Erdoğan'ın mitingine oğlu Bilal Erdoğan'ın yanı sıra Milli Eğitim Bakanı Nabi Avcı, Avrupa Birliği eski Bakanı Egemen Bağış, Tarım ve Hayvancılık Bakanı Mehdi Eker, Maliye Bakanı Mehmet Şimşek de katıldı.

Cumhurbaşkanı Erdoğan'ın miting yaptığı Atatürk Bulvarı üzerindeki bir iş hanındaki Türkiye Kürdistan Demokrat Partisi'nin tabelası önündeki Türk bayrakları dikkat çekti.

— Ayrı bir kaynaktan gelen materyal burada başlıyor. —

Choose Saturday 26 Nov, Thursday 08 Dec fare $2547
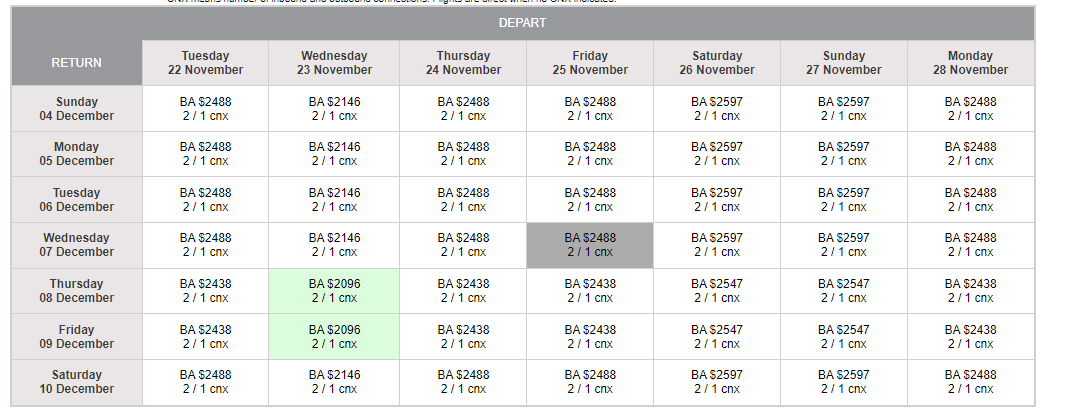This screenshot has height=419, width=1073. click(x=717, y=291)

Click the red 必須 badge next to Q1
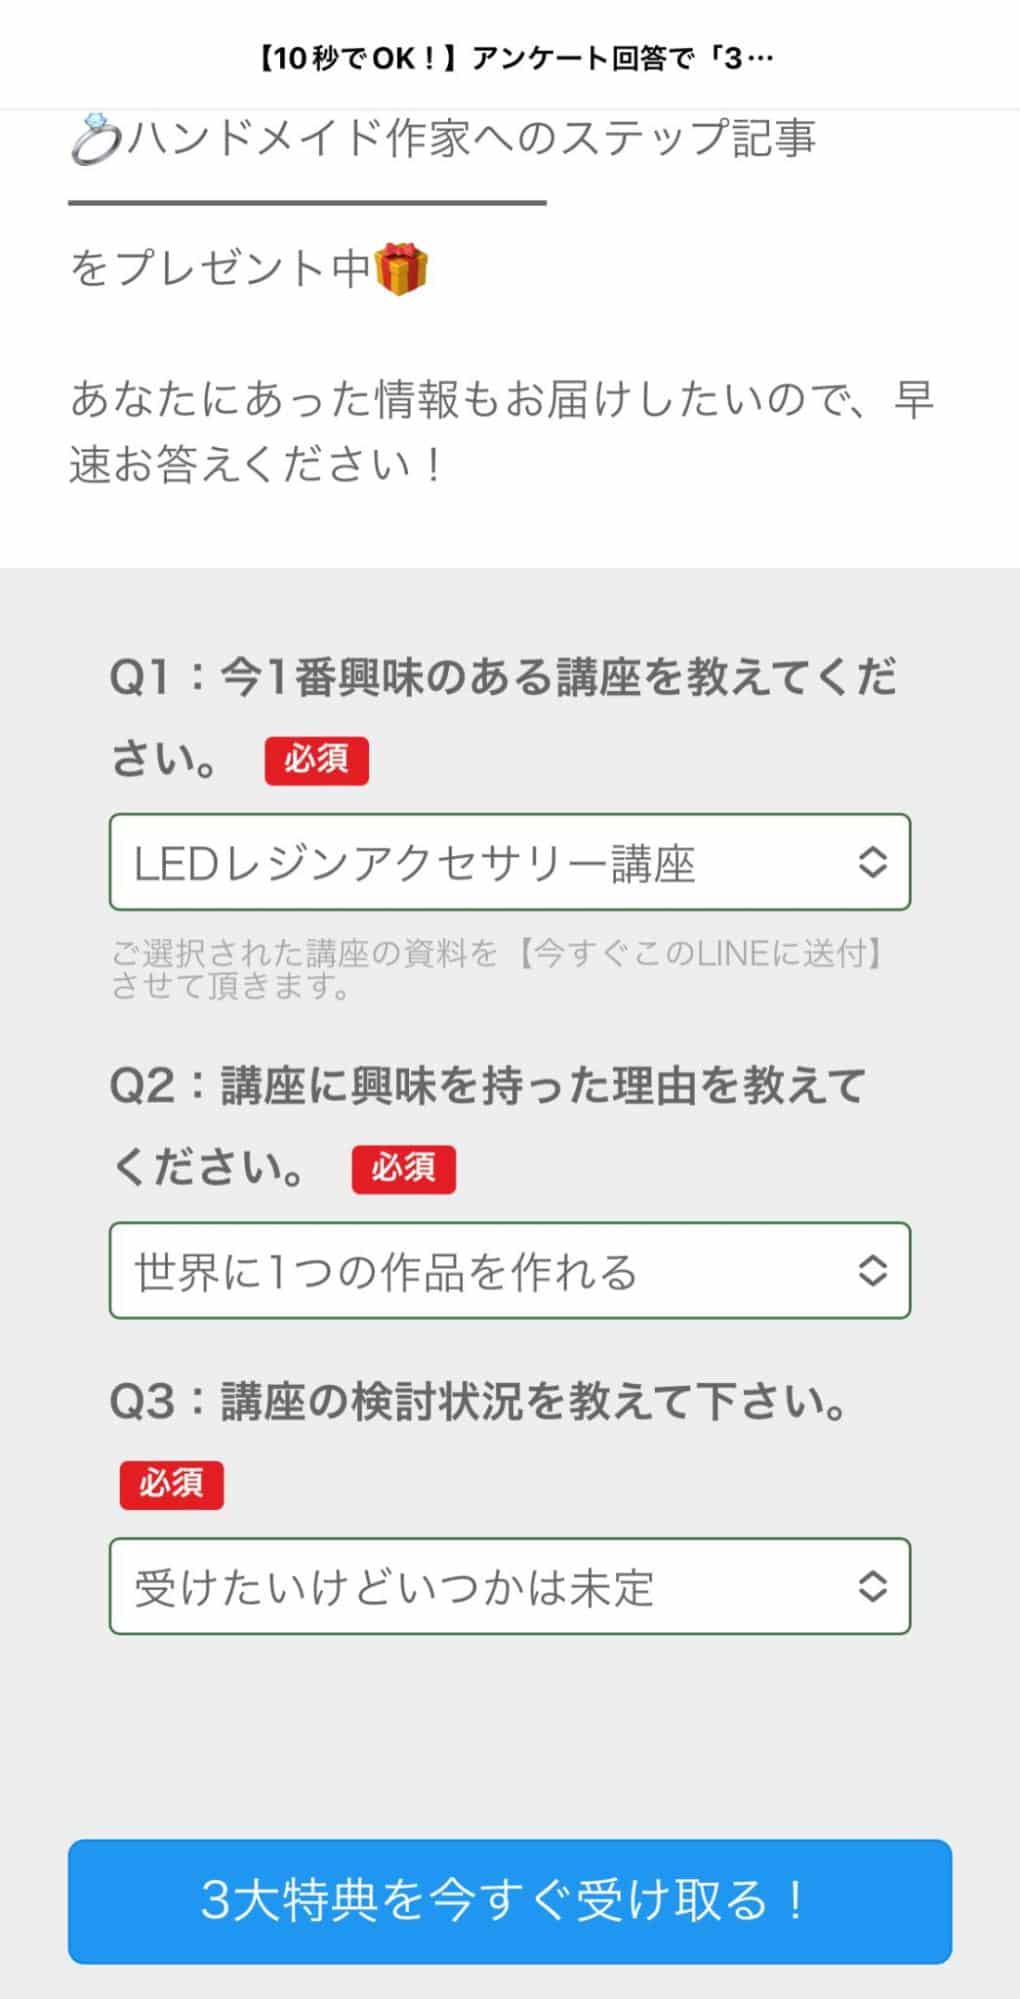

Erdoğan, mitingden sonra Türkçe, Kürtçe, Arapça, yazılı Siirt Belediye binasının önünden geçerken, halkı tekrar selamladı.

SIKI GÜVENLİK ÖNLEMLERİ

Cumhurbaşkanı Recep Tayyip Erdoğan, katıldığı toplu açılış töreni nedeniyle polis ve jandarma ekipleri tarafından geniş güvenlik önlemleri alındı. Cumhurbaşkanı Erdoğan için havaalanı ile kent merkezi arasındaki 10 kilometrelik alanda Jandarma Özel Harekat timleri panzerler eşliğinde sabahın erken saatlerinden itibaren nöbet tuttu. Kent merkezinde ise yüzlerce özel harekat polisi miting alanı ve çevresindeki binalara yerleşerek çevreyi gözetledi. Miting alanında dedektör köpeklerle ise sabahın erken saatlerinde bomba araması yapıldı.